Garden path baby, garden path.
xo
each grief is unique and delicate and powerful and cannot be compared to another. You are allowed to grieve him as long as it is necessary. You are allowed to miss him and want him around for every day of your life.
your grief indicates how very much love is in you.
no words, just (((((Hugs))))))
What is it about 5 years? I’ve been dreading this “milestone” which I will hit at the end of December, a few days before Christmas. My thought are with you as you pass a sad anniversary of sorts.
Isn’t it strange how greif sneaks up on you when you least expect it? My mother will be on 2 year Nov. 18. And it still hurts. My brother died May 2, 1998 and it will still sneak up and bite me int he butt. Others have died in our family and it hurts. Each time it is thier birthday or death date it hurts. Somedays in between. yeah I guess it gets better with time but it will always be a wound that will be tender… well at least it has been for me.
May is the time I need my crazy med the most. We lost 3 people in the month of May and it is my moms birth month… I hate may!
Thanks for letting me vent.
What Jackie Hall said. It is the sucker punches of grief that still get me. My sis died 2 1/2 years ago and boy, it still sucks so bad. Not all the time but when it hurts, it really, really hurts.
Hug.
What you wrote both broke my heart and offered me hope; if that seems possible.
Hope that this is normal, that life will not ever be the same and that I will weep at times when I am surprised to be doing so; hope that this is not me losing my mind.

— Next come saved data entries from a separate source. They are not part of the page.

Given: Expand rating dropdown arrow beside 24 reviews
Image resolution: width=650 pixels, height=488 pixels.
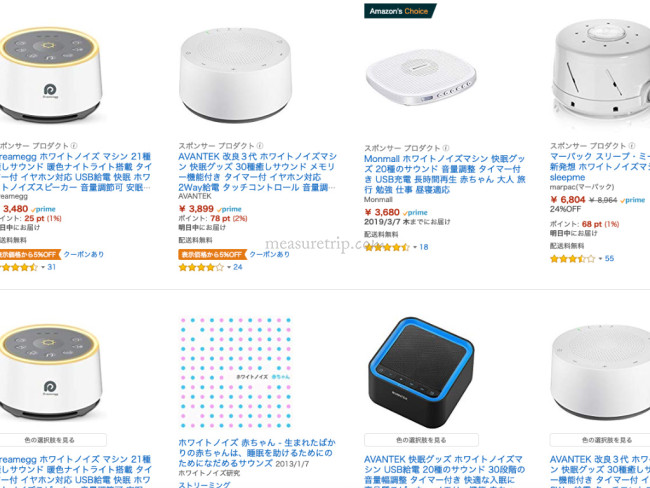Looking at the screenshot, I should (229, 267).
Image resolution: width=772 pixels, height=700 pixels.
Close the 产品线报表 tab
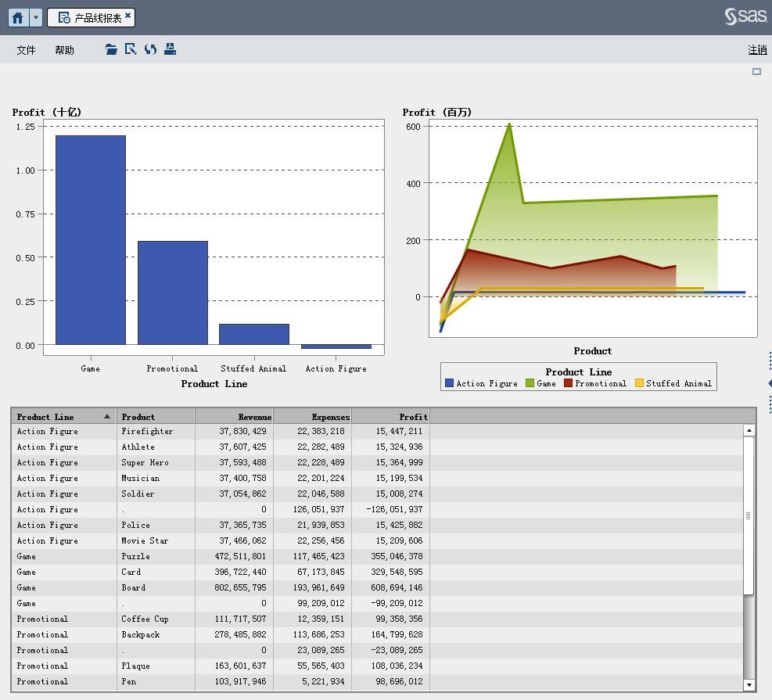[x=128, y=16]
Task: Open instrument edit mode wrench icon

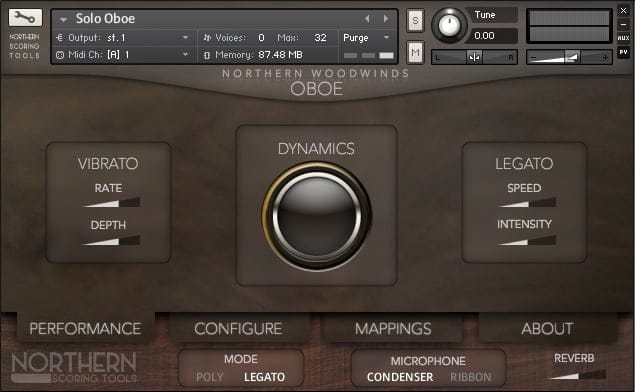Action: pyautogui.click(x=25, y=17)
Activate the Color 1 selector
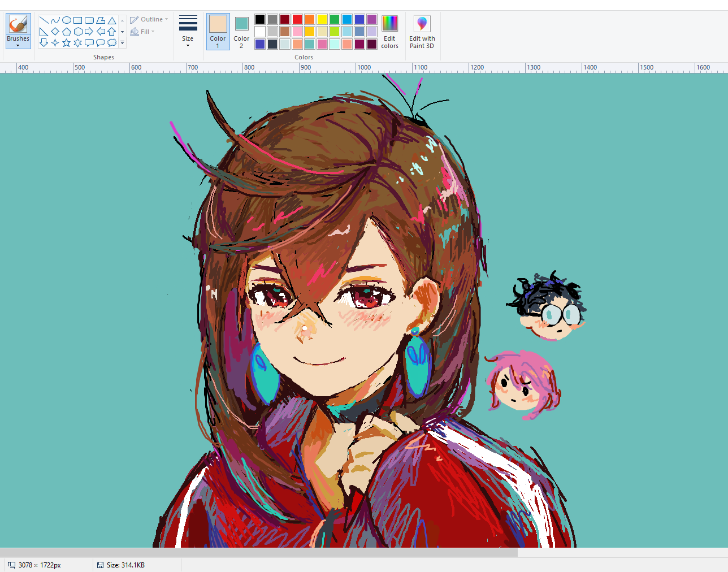The image size is (728, 572). [x=218, y=32]
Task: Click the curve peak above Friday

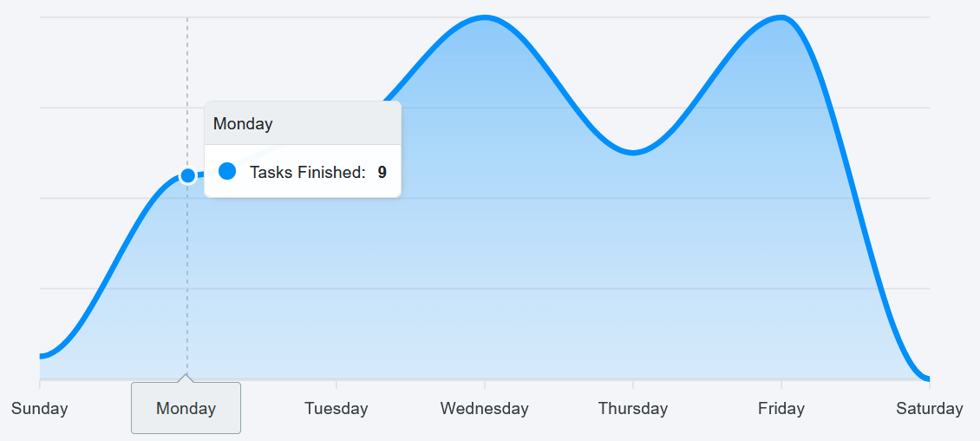Action: coord(781,17)
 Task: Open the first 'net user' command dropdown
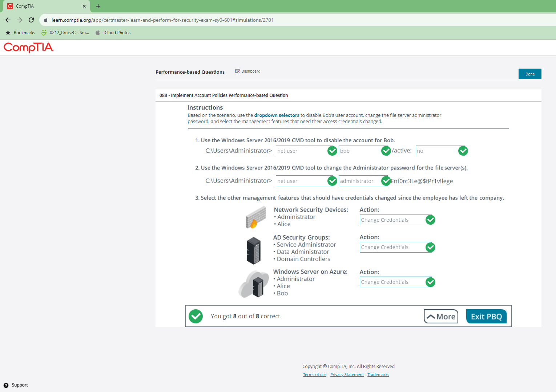click(x=302, y=151)
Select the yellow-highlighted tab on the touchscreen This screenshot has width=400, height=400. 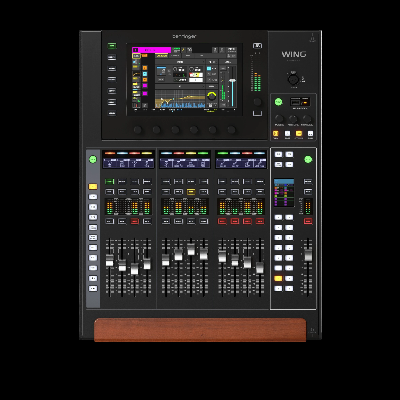162,56
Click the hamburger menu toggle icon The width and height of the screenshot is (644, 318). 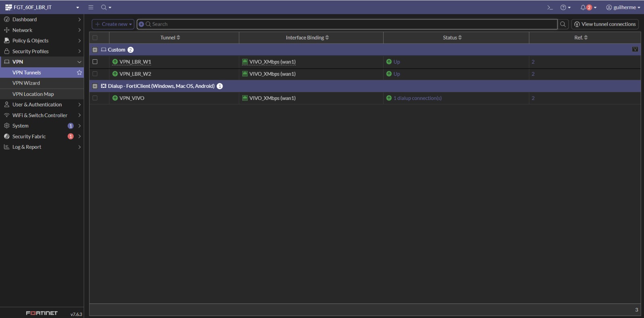91,7
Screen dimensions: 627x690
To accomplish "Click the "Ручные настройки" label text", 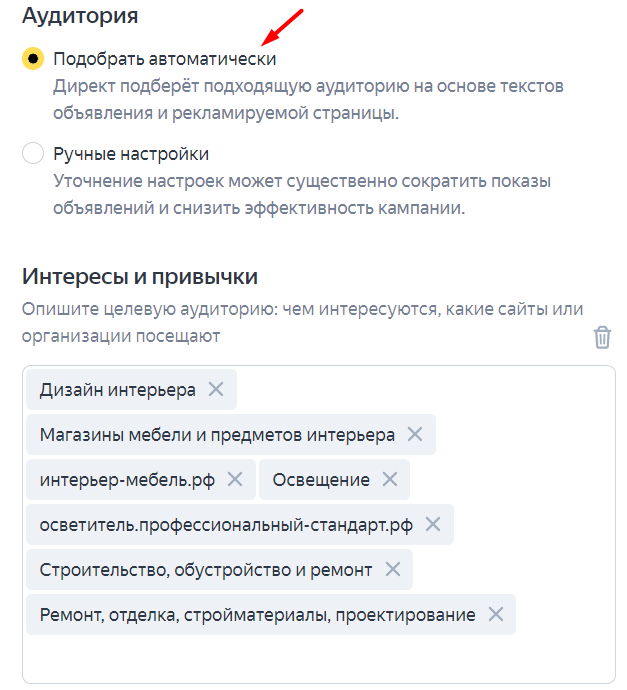I will pos(131,154).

And of course, heartbroken for you, for all of the loss out there, for not being able to help mend any of it.
Thinking of you.
I tried to read this post I really did but could not get threw it. I lost my mom suddenly Nov. 18, 2007 and I lost her mother my granny that was like a mother to me May 7, 2007. And serveral others before them. What I read was lovely and I know your hurting. I understand. Hang in there. I just wanted to let you know your not alone.